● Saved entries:
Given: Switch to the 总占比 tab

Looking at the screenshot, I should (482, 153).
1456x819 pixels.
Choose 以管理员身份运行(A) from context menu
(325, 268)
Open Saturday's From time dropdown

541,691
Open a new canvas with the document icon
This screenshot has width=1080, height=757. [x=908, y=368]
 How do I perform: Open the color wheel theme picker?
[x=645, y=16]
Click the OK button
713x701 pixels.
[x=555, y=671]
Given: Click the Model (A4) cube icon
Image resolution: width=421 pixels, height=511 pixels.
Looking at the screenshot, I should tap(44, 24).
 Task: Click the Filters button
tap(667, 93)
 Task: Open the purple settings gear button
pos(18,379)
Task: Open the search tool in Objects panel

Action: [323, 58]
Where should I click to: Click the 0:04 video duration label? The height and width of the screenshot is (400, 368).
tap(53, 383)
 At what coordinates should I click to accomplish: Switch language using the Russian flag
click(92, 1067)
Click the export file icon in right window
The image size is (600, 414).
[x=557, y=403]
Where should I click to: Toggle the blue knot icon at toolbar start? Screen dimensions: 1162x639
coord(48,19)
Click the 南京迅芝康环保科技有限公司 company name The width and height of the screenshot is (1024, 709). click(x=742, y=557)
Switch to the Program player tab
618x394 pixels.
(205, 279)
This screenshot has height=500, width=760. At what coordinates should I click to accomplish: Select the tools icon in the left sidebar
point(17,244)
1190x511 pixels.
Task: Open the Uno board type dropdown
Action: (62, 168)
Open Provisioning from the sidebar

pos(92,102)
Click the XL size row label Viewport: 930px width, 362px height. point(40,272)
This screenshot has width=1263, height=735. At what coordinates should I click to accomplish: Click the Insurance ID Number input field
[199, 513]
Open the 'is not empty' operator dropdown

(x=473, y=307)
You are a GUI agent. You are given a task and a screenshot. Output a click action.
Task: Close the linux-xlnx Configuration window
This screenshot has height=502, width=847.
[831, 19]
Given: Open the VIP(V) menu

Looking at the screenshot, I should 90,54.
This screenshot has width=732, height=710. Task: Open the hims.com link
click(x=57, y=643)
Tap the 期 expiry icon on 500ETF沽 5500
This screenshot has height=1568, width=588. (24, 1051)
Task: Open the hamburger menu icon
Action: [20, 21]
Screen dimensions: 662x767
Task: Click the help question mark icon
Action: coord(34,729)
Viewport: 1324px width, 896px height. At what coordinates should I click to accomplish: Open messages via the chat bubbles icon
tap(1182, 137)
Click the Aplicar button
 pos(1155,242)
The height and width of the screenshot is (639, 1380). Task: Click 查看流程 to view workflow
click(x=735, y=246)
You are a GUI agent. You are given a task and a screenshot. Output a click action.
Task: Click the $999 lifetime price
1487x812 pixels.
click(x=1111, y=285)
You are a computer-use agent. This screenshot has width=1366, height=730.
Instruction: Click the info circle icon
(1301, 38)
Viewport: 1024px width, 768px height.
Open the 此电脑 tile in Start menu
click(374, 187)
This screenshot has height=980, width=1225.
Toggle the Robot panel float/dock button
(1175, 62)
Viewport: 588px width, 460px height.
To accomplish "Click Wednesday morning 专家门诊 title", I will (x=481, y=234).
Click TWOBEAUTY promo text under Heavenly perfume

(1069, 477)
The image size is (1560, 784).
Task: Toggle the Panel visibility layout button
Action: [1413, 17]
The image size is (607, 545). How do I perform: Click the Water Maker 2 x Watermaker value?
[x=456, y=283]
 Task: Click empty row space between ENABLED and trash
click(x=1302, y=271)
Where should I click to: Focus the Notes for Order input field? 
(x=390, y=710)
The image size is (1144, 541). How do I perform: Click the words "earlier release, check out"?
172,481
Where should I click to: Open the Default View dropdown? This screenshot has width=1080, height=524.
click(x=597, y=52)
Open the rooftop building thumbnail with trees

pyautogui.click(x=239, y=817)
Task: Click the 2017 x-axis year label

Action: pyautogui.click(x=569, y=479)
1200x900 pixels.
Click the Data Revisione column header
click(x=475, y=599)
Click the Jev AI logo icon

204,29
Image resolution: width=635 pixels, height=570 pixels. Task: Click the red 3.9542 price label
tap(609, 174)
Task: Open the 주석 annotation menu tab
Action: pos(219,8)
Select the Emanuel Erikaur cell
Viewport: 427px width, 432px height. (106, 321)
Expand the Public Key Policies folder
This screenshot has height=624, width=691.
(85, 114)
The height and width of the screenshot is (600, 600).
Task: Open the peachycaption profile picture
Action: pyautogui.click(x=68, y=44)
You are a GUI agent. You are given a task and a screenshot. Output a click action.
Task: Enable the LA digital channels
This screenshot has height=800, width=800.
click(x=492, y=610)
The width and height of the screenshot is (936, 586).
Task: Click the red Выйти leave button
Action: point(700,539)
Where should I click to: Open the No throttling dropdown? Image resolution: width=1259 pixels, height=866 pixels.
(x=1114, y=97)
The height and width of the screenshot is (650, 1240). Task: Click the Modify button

● Problem requirements: Copy out each entry precisely. Leave nothing out.

● Solution to this problem:
Given: Switch to the 总占比 tab

Looking at the screenshot, I should (482, 153).
1456x819 pixels.
Choose 以管理员身份运行(A) from context menu
(325, 268)
Open Saturday's From time dropdown

541,691
Open a new canvas with the document icon
This screenshot has width=1080, height=757. [x=908, y=368]
 How do I perform: Open the color wheel theme picker?
[x=645, y=16]
Click the OK button
713x701 pixels.
[x=555, y=671]
Given: Click the Model (A4) cube icon
Image resolution: width=421 pixels, height=511 pixels.
Looking at the screenshot, I should tap(44, 24).
 Task: Click the Filters button
tap(667, 93)
 Task: Open the purple settings gear button
pos(18,379)
Task: Open the search tool in Objects panel

Action: [323, 58]
Where should I click to: Click the 0:04 video duration label? The height and width of the screenshot is (400, 368).
tap(53, 383)
 At what coordinates should I click to accomplish: Switch language using the Russian flag
click(92, 1067)
Click the export file icon in right window
The image size is (600, 414).
[x=557, y=403]
Where should I click to: Toggle the blue knot icon at toolbar start? Screen dimensions: 1162x639
coord(48,19)
Click the 南京迅芝康环保科技有限公司 company name The width and height of the screenshot is (1024, 709). click(x=742, y=557)
Switch to the Program player tab
618x394 pixels.
(205, 279)
This screenshot has height=500, width=760. At what coordinates should I click to accomplish: Select the tools icon in the left sidebar
point(17,244)
1190x511 pixels.
Task: Open the Uno board type dropdown
Action: (62, 168)
Open Provisioning from the sidebar

pos(92,102)
Click the XL size row label Viewport: 930px width, 362px height. point(40,272)
This screenshot has width=1263, height=735. At what coordinates should I click to accomplish: Click the Insurance ID Number input field
[199, 513]
Open the 'is not empty' operator dropdown

(x=473, y=307)
You are a GUI agent. You are given a task and a screenshot. Output a click action.
Task: Close the linux-xlnx Configuration window
This screenshot has height=502, width=847.
[831, 19]
Given: Open the VIP(V) menu

Looking at the screenshot, I should 90,54.
This screenshot has width=732, height=710. Task: Open the hims.com link
click(x=57, y=643)
Tap the 期 expiry icon on 500ETF沽 5500
This screenshot has height=1568, width=588. (24, 1051)
Task: Open the hamburger menu icon
Action: [20, 21]
Screen dimensions: 662x767
Task: Click the help question mark icon
Action: coord(34,729)
Viewport: 1324px width, 896px height. At what coordinates should I click to accomplish: Open messages via the chat bubbles icon
tap(1182, 137)
Click the Aplicar button
 pos(1155,242)
The height and width of the screenshot is (639, 1380). Task: Click 查看流程 to view workflow
click(x=735, y=246)
You are a GUI agent. You are given a task and a screenshot. Output a click action.
Task: Click the $999 lifetime price
1487x812 pixels.
click(x=1111, y=285)
You are a computer-use agent. This screenshot has width=1366, height=730.
Instruction: Click the info circle icon
(1301, 38)
Viewport: 1024px width, 768px height.
Open the 此电脑 tile in Start menu
click(374, 187)
This screenshot has height=980, width=1225.
Toggle the Robot panel float/dock button
(1175, 62)
Viewport: 588px width, 460px height.
To accomplish "Click Wednesday morning 专家门诊 title", I will (x=481, y=234).
Click TWOBEAUTY promo text under Heavenly perfume

(1069, 477)
The image size is (1560, 784).
Task: Toggle the Panel visibility layout button
Action: [1413, 17]
The image size is (607, 545). How do I perform: Click the Water Maker 2 x Watermaker value?
[x=456, y=283]
 Task: Click empty row space between ENABLED and trash
click(x=1302, y=271)
Where should I click to: Focus the Notes for Order input field? 
(x=390, y=710)
The image size is (1144, 541). How do I perform: Click the words "earlier release, check out"?
172,481
Where should I click to: Open the Default View dropdown? This screenshot has width=1080, height=524.
click(x=597, y=52)
Open the rooftop building thumbnail with trees

pyautogui.click(x=239, y=817)
Task: Click the 2017 x-axis year label

Action: pyautogui.click(x=569, y=479)
1200x900 pixels.
Click the Data Revisione column header
click(x=475, y=599)
Click the Jev AI logo icon

204,29
Image resolution: width=635 pixels, height=570 pixels. Task: Click the red 3.9542 price label
tap(609, 174)
Task: Open the 주석 annotation menu tab
Action: pos(219,8)
Select the Emanuel Erikaur cell
Viewport: 427px width, 432px height. (106, 321)
Expand the Public Key Policies folder
This screenshot has height=624, width=691.
(85, 114)
The height and width of the screenshot is (600, 600).
Task: Open the peachycaption profile picture
Action: pyautogui.click(x=68, y=44)
You are a GUI agent. You are given a task and a screenshot. Output a click action.
Task: Enable the LA digital channels
This screenshot has height=800, width=800.
click(x=492, y=610)
The width and height of the screenshot is (936, 586).
Task: Click the red Выйти leave button
Action: point(700,539)
Where should I click to: Open the No throttling dropdown? Image resolution: width=1259 pixels, height=866 pixels.
(x=1114, y=97)
The height and width of the screenshot is (650, 1240). Task: Click the Modify button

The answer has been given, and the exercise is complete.